[Assignment]
The result should be the line with "Image resolution: width=438" followed by every remaining line of the entries, each reproduced exactly, with nothing else.

[Given records]

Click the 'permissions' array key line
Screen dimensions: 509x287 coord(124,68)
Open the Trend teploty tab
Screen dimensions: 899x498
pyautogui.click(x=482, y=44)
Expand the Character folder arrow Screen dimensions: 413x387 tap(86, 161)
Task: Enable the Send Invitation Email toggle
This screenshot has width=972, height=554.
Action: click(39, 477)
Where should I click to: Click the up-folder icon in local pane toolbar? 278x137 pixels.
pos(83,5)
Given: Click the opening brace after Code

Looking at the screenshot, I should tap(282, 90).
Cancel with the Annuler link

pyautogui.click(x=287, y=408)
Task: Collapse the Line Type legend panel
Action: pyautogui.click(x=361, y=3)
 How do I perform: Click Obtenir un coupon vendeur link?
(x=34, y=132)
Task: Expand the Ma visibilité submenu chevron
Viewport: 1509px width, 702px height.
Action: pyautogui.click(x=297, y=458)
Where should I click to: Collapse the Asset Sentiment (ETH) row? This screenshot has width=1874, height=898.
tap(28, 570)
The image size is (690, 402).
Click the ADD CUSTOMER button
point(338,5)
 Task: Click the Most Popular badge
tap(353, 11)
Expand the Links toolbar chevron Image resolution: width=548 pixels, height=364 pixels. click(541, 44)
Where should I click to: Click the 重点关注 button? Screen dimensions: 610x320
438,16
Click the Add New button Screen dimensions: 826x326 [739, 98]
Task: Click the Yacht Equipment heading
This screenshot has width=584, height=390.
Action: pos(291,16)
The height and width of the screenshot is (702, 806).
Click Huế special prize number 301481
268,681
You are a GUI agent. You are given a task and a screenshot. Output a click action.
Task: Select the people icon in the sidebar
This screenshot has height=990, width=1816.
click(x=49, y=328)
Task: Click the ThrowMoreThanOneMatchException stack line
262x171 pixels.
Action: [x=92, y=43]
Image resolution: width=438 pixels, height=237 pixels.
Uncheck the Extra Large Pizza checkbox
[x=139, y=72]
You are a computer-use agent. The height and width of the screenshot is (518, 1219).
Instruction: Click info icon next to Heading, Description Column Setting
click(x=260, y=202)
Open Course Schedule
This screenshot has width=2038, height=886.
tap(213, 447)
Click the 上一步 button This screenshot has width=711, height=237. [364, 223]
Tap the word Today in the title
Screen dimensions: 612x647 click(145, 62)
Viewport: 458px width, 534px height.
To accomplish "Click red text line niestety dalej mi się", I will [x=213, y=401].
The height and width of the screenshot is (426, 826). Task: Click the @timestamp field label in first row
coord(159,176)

[Answer space]
Image resolution: width=438 pixels, height=237 pixels.
Uncheck the Extra Large Pizza checkbox
[x=139, y=72]
You are a computer-use agent. The height and width of the screenshot is (518, 1219).
Instruction: Click info icon next to Heading, Description Column Setting
click(x=260, y=202)
Open Course Schedule
This screenshot has width=2038, height=886.
tap(213, 447)
Click the 上一步 button This screenshot has width=711, height=237. [364, 223]
Tap the word Today in the title
Screen dimensions: 612x647 click(145, 62)
Viewport: 458px width, 534px height.
To accomplish "Click red text line niestety dalej mi się", I will [x=213, y=401].
The height and width of the screenshot is (426, 826). Task: Click the @timestamp field label in first row
coord(159,176)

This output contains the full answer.